Ketika dihubungi pada Minggu (9/7/2023), Maqdir berharap agar proses pemanggilan dan pemeriksaan terhadap pihak-pihak tersebut, termasuk dirinya, akan mengungkap kasus pembangunan menara BTS 4G agar semakin terang, khususnya terkait dengan ”perburuan uang gelap”. Menurut Maqdir, apa yang dia ketahui terkait uang Rp 27 miliar tersebut merupakan informasi setelah terjadinya perkara yang mana keterangan itu tidak bisa dikonfrontasi dengan pihak lain.

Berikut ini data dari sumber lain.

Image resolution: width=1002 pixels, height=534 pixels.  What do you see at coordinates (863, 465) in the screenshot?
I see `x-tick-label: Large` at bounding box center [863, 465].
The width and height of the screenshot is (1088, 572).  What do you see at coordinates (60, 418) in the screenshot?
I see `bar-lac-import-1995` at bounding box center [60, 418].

”Bagi saya, yang penting bahwa klien kami pernah menyerahkan uang kepada orang lain dan ada orang yang mengembalikan. Bagi kami, ini adalah bentuk dari restorative justice, hak-hak klien kami dikembalikan,” tutur Maqdir.
Menurut Maqdir, di dalam BAP-nya, Irwan tidak menyebut nama orang. Adapun dalam BAP, Irwan mengatakan adanya uang yang diserahkan kepada beberapa pihak yang disebut dengan nama alias, yakni X, Y, dan Z. Menurut Irwan, kepada X diserahkan uang Rp 52,5 miliar, kepada Y diserahkan uang Rp 10 miliar dan kepada Z diserahkan uang Rp 27 miliar.

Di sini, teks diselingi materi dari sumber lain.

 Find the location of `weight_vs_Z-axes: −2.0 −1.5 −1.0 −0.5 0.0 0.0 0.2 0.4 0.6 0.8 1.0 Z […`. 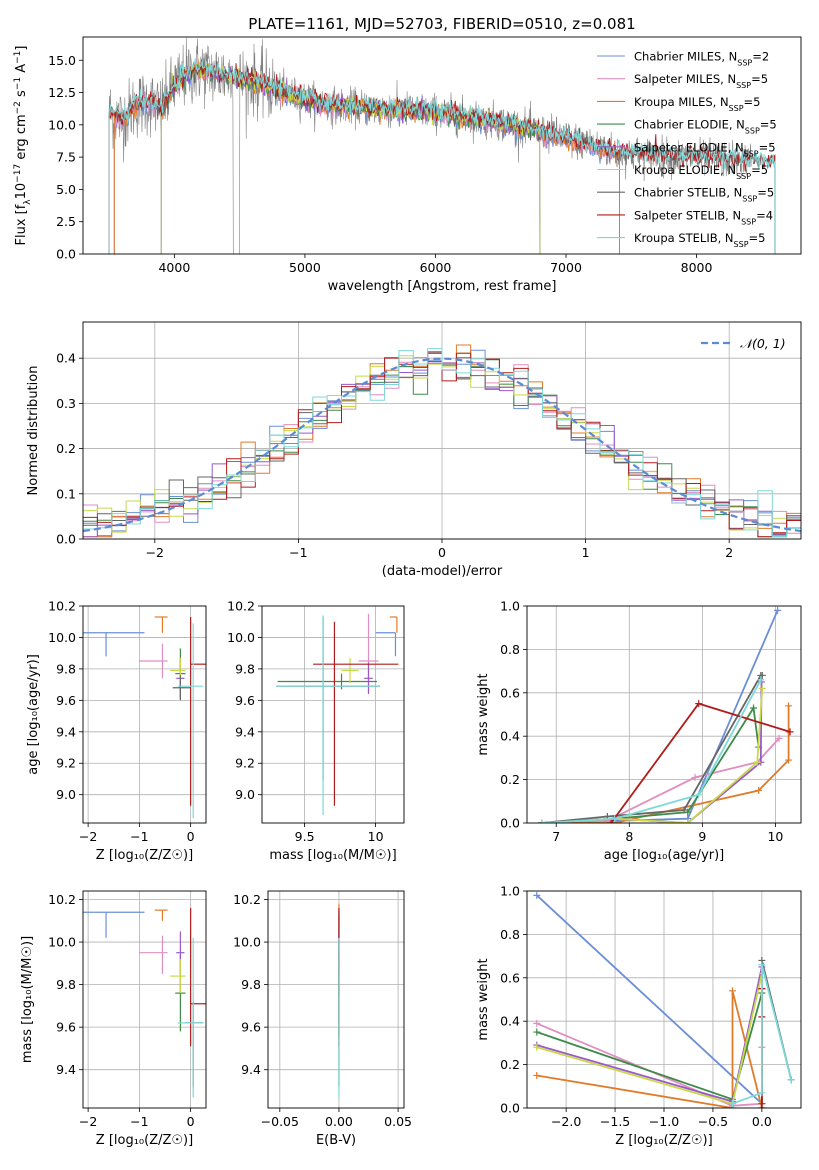

weight_vs_Z-axes: −2.0 −1.5 −1.0 −0.5 0.0 0.0 0.2 0.4 0.6 0.8 1.0 Z [… is located at coordinates (638, 1016).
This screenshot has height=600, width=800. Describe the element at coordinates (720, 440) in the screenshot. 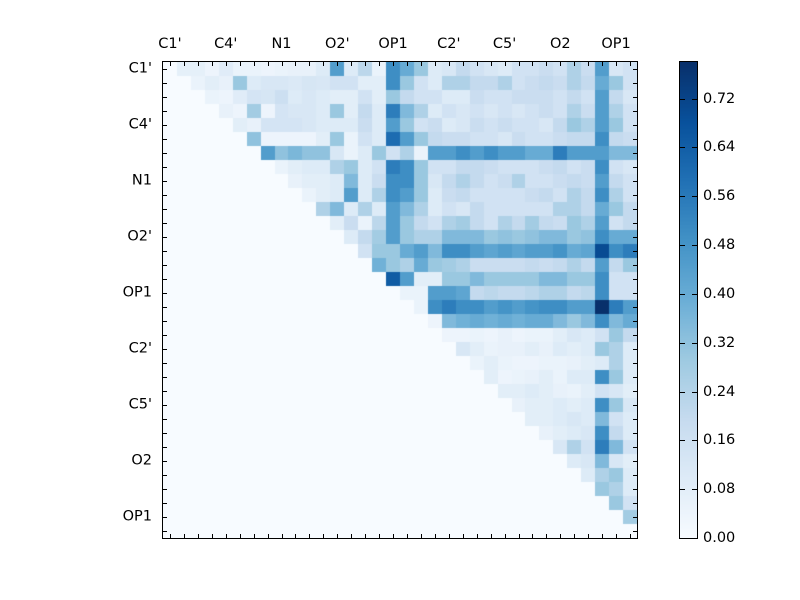

I see `colorbar-tick-label: 0.16` at that location.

Ketika ditanya tentang inisial X, Y dan Z tersebut, Maqdir tidak membenarkan atau menolak bahwa Irwan pernah memberitahukan sosok sebenarnya. Meskipun demikian, Maqdir menjanjikan bahwa hal itu akan diungkap di persidangan. ”Nanti kita tanya saja ketika sudah ada pemeriksaan terhadap terdakwa,” kata Maqdir.

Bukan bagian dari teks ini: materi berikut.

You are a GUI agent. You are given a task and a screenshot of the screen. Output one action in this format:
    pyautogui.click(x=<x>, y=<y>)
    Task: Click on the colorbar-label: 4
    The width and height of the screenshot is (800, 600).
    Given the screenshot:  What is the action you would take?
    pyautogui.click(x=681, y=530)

Terkait dengan pemeriksaan para saksi yang disebut dalam BAP Irwan, Jampidsus Kejagung Febrie Adriansyah mengatakan, pada prinsipnya penyidik melakukan klarifikasi terhadap semua pihak. Hal itu merupakan bagian dari pengembangan perkara. Febrie mengatakan, permintaan keterangan para saksi tersebut khususnya terkait dengan keterangan Irwan dan tersangka Windi Purnama.
Saat ini berkas perkara tersangka Windi yang disebut sebagai orang kepercayaan Irwan masih dalam tahap penyidikan. Terkait hal itu, kata Febrie, penyidik berkepentingan untuk mengembalikan uang hasil tindak pidana pokok ataupun yang diduga telah dilakukan pencucian uang. Oleh karena itu, penyidik akan menelusuri alat bukti untuk mendukung keterangan para tersangka atau terdakwa tersebut. Sebab, untuk bisa membuktikan ada atau tidaknya aliran dana, diperlukan alat bukti pendukung.
”Kalau kita mencari alat bukti bukan dari pengakuan aja. Dia menyerahkan ke siapa, di mana, ada alat bukti atau tidak, ada enggak CCTV (rekaman kamera pengawas), saksi,” tutur Febrie.
Korupsi peradilan
Peneliti dari Pusat Kajian Anti-Korupsi Universitas Gadjah Mada (Pukat UGM), Zaenur Rohman, berpandangan, dugaan pengendalian kasus yang melibatkan pihak-pihak lain tersebut memperlihatkan bahwa kasus korupsi menara BTS 4G diduga telah melahirkan korupsi baru, yakni upaya untuk mengatur agar tidak terjadi penegakan hukum. Hal itu merupakan bentuk dari korupsi peradilan (judicial corruption).
Menurut Zaenur, meskipun diduga uang belum sampai mengalir ke pihak penegak hukum, tindak pidana sudah terjadi. Oleh karena itu, penyidik diharapkan menelusuri hal itu, mulai dari mengejar pihak penerima uang Rp 27 miliar yang mengaku bisa mengurus perkara. Pihak itu dapat dijerat dengan Pasal 21 Undang-Undang (UU) Nomor 31 Tahun 1999 tentang Pemberantasan Tindak Pidana Korupsi, yakni merintangi penyidikan dan juga Pasal 5 UU Nomor 8 Tahun 2010 tentang Pencegahan dan Pemberantasan Tindak Pidana Pencucian Uang.
”Seharusnya kejaksaan tidak mengalami kesulitan untuk mengejar pihak penerima uang Rp 27 miliar karena para saksi telah buka suara,” kata Zaenur.
Terkait dengan hal itu, lanjut Zaenur, dana dari kasus korupsi pembangunan menara BTS 4G Bakti Kemenkominfo diduga telah mengalir ke banyak pihak sehingga membentuk beberapa kluster. Meskipun demikian, kluster dugaan adanya makelar kasus tersebut diharapkan menjadi prioritas untuk diproses hukum. Hal itu mendesak dilakukan untuk menghindari persepsi liar di masyarakat bahwa kasus korupsi pembangunan menara BTS 4G tidak lepas dari adanya permainan di kalangan penegak hukum sendiri.